Saturday, June 2, 2007

Pre-tensions

Summer always seems to happen all of a sudden, and every year it takes me a little while to realise that it's actually happening. In the 6-8 months of winter we get here, summer to me is like distant memory of something rare that happened years ago. I can't conceive of green grass and sunburns, mosquitoes and sunshine at 9pm. In the first few weeks of real summer weather, after the annual May snow that we're all still surprised to see, I feel a strange euphoria. Like this perfect weather can't really be happening. I tell myself I will not take it for granted. I'll get outside every day and enjoy the fleeting green. I will go to the mountains and attend music festivals. But after those few initial weeks, I start adapting. I stay inside because it's cooler. I complain about the heat and the sunburns and the mosquitoes. And by September, I'm already mourning the loss of long sunny days and picnics in the backyard. Summer turns into that distant, misty-eyed fantasy again, and I prepare for the next long winter.

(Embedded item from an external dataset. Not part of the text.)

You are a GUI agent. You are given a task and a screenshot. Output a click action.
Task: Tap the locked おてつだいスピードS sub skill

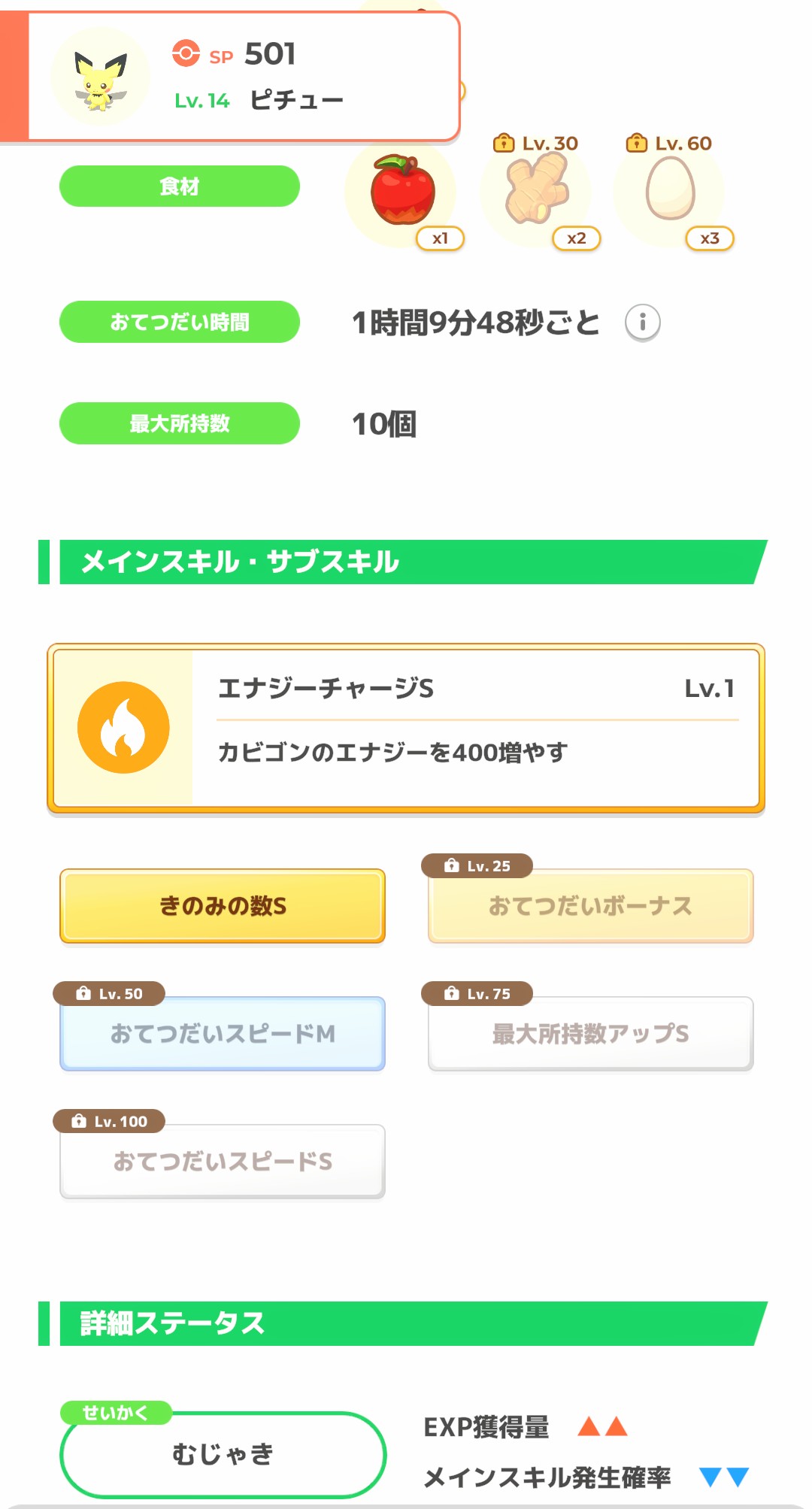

I wish I lived closer to downtown. I'd love to be able to just go somewhere with someone without having to set up a date and time, without setting it up days in advance and without figuring out bus routes and schedules. I've decided that my dream living accomodations are the apartments above the Oolong tea house and Hot Wax. They're super close to ACAD, relatively inexpensive, and seem like just the broken-down, ramshackle bohemian apartments I've been looking for. I could walk across the street and buy cupcakes! I could walk down to the theatre and see indie films whenever I wanted! I could wander down to The House and get drunk while listening to live music! I would never have to buy a car! I could live the dream of being a new urbanite in a suburban city. My dream is tangible; I just hope it's still there when I'm ready to move out.